Effet du hasard ou clin d’oeil du ciel ?

Crédit: Istock

Écrire un livre, j’imagine, ça réserve son lot de surprises en cours de route !

Et force m’est d’avouer aujourd’hui que des surprises, l’aventure m’en a réservé de belles. Ce matin par exemple, alors qu’il m’est arrivé quelque chose d’assez bizarre au moment où j’étais à travailler l’enchaînement de mes scènes…

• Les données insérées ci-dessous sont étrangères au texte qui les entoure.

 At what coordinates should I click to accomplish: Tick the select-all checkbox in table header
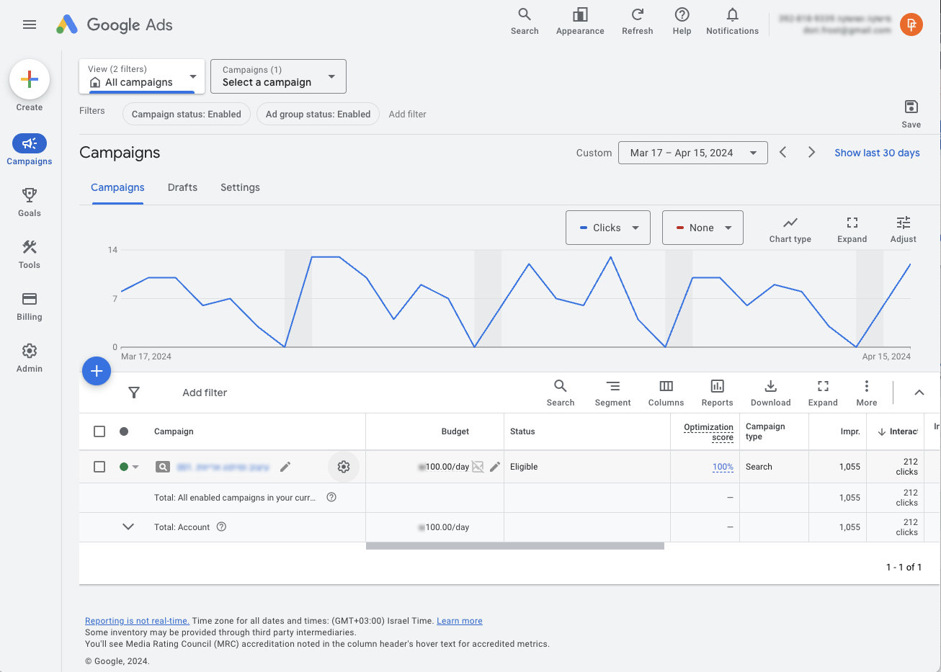coord(99,431)
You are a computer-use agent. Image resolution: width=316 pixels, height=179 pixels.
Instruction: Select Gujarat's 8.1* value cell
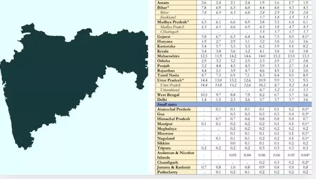pos(305,37)
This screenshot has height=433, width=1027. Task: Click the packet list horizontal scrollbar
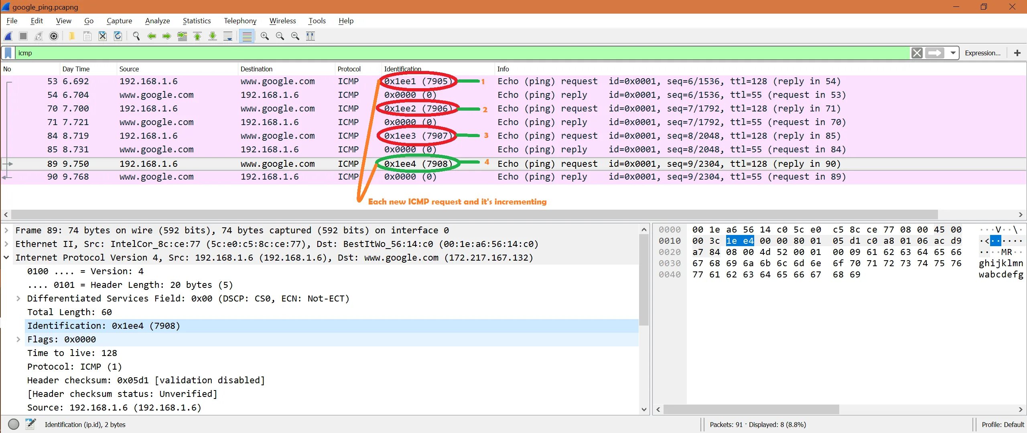[473, 214]
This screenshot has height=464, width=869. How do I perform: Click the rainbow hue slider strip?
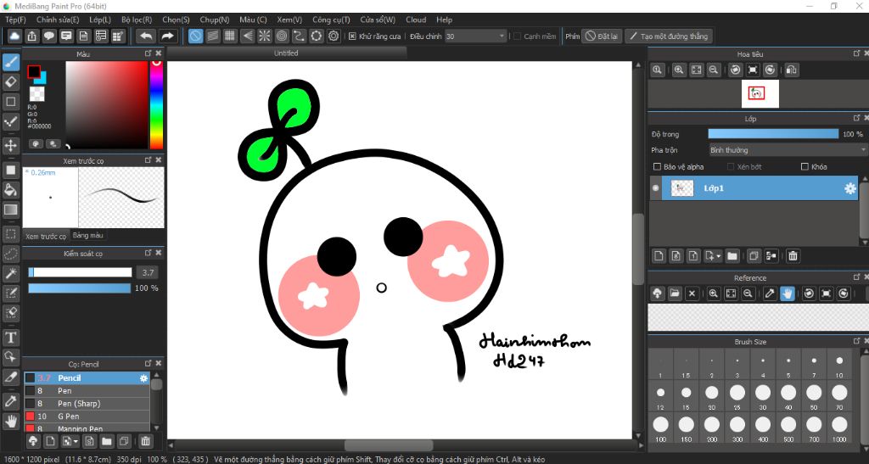click(x=156, y=106)
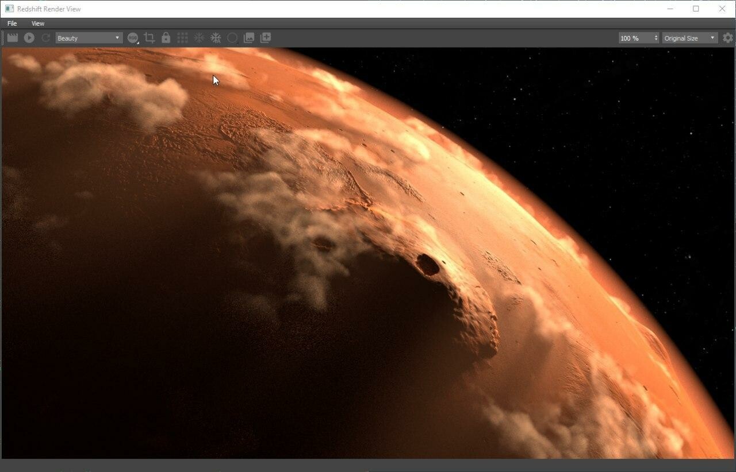
Task: Open the Original Size dropdown
Action: [689, 37]
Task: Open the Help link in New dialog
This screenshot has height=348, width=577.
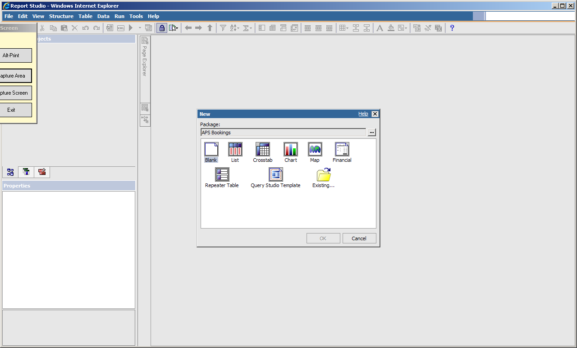Action: pos(363,114)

J’étais à travailler ma trame narrative lorsque j’ai eu cette idée d’y intégrer ce voyage à Prague que j’avais fait avec mon mari en décembre 2010. Pendant que nous étions là bas, lui et moi nous étions arrêtés dans cette église ou se trouve le Petit Jésus de Prague. Une fois sur place, moi qui ne suis pas particulièrement pratiquante, je m’étais néanmoins agenouillée devant la statue un court moment… Comme j’avais lu que c’était en quelques sortes la tradition de lui demander des choses, je lui avais ainsi demandé de prendre soin de mon père… (je sais, ça peut sembler bizarre… Mais pas plus je pense que de parler seule dans la rue !!)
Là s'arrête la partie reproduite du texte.